I'm trying to write a query to produce a list of all nodes in a tree given a root, and also the paths (using names the parents give their children) taken to get there. The recursive CTE I have working is a textbook CTE straight from the docs here, however, it's proven difficult to get the paths working in this case.
Following the git model, names are given to children by their parents as a result of paths created by traversing the tree. This implies a map to children ids like git's tree structure.
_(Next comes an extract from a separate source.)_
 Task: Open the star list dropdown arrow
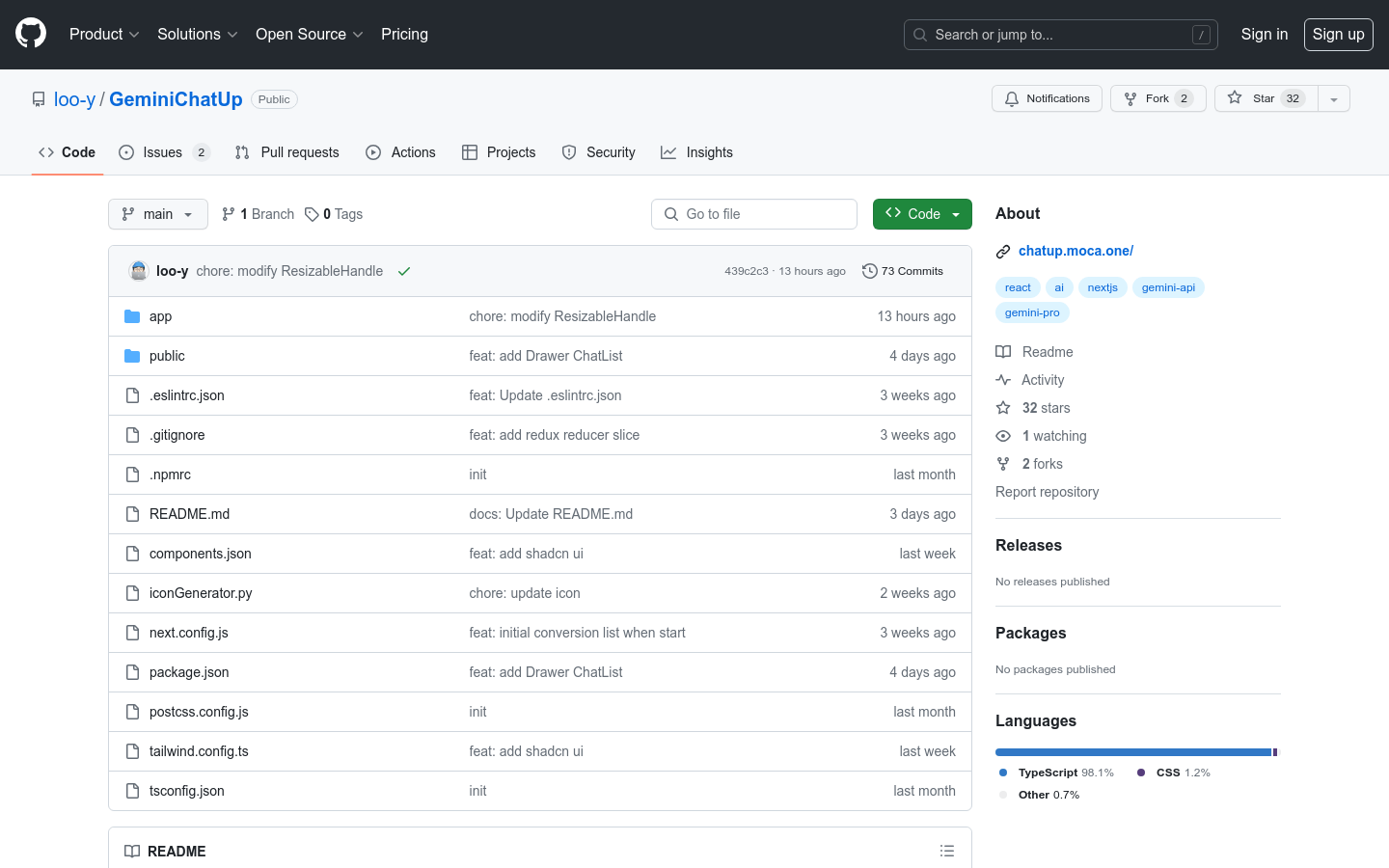[x=1334, y=98]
I've been looking online for a solution for a recursive query but they all seem to contain solutions that use parent ids, or materialized paths, which all would break structural sharing concepts that Rich Hickey's database as value talk is all about.
current implementation
Imagine the objects table is dead simple (for simplicity sake, let's assume integer ids):
drop table if exists objects;
create table objects (
id INT,
data jsonb
);
-- A
-- / \
-- B C
-- / \ \
-- D E F
INSERT INTO objects (id, data) VALUES
(1, '{"content": "data for f"}'), -- F
(2, '{"content": "data for e"}'), -- E
(3, '{"content": "data for d"}'), -- D
(4, '{"nodes":{"f":{"id":1}}}'), -- C
(5, '{"nodes":{"d":{"id":2}, "e":{"id":3}}}'), -- B
(6, '{"nodes":{"b":{"id":5}, "c":{"id":4}}}') -- A
;
drop table if exists work_tree;
create table work_tree (
id INT NOT NULL,
path text,
ref text,
data jsonb,
primary key (ref, id) -- TODO change to ref, path
);
create or replace function get_nested_ids_array(data jsonb) returns int[] as $$
select array_agg((value->>'id')::int) as nested_id
from jsonb_each(data->'nodes')
$$ LANGUAGE sql STABLE;
create or replace function checkout(root_id int, ref text) returns void as $$
with recursive nodes(id, nested_ids, data) AS (
select id, get_nested_ids_array(data), data
from objects
where id = root_id
union
select child.id, get_nested_ids_array(child.data), child.data
from objects child, nodes parent
where child.id = ANY(parent.nested_ids)
)
INSERT INTO work_tree (id, data, ref)
select id, data, ref from nodes
$$ language sql VOLATILE;
SELECT * FROM checkout(6, 'master');
SELECT * FROM work_tree;
If you are familiar, these objects' data property look similar to git blobs/trees, mapping names to ids or storing content. So imagine you want to create an index, so, after a "checkout", you need to query for the list of nodes, and potentially the paths to produce a working tree or index:
Current Output:
id path ref data
6 NULL master {"nodes":{"b":{"id":5}, "c":{"id":4}}}
4 NULL master {"nodes":{"d":{"id":2}, "e":{"id":3}}}
5 NULL master {"nodes":{"f":{"id":1}}}
1 NULL master {"content": "data for d"}
2 NULL master {"content": "data for e"}
3 NULL master {"content": "data for f"}
Desired Output:
id path ref data
6 / master {"nodes":{"b":{"id":5}, "c":{"id":4}}}
4 /b master {"nodes":{"d":{"id":2}, "e":{"id":3}}}
5 /c master {"nodes":{"f":{"id":1}}}
1 /b/d master {"content": "data for d"}
2 /b/e master {"content": "data for e"}
3 /c/f master {"content": "data for f"}
What's the best way to aggregate path in this case? I'm aware that I'm compressing the information when I call get_nested_ids_array when I do the recursive query, so not sure with this top-down approach how to properly aggregate with the CTE.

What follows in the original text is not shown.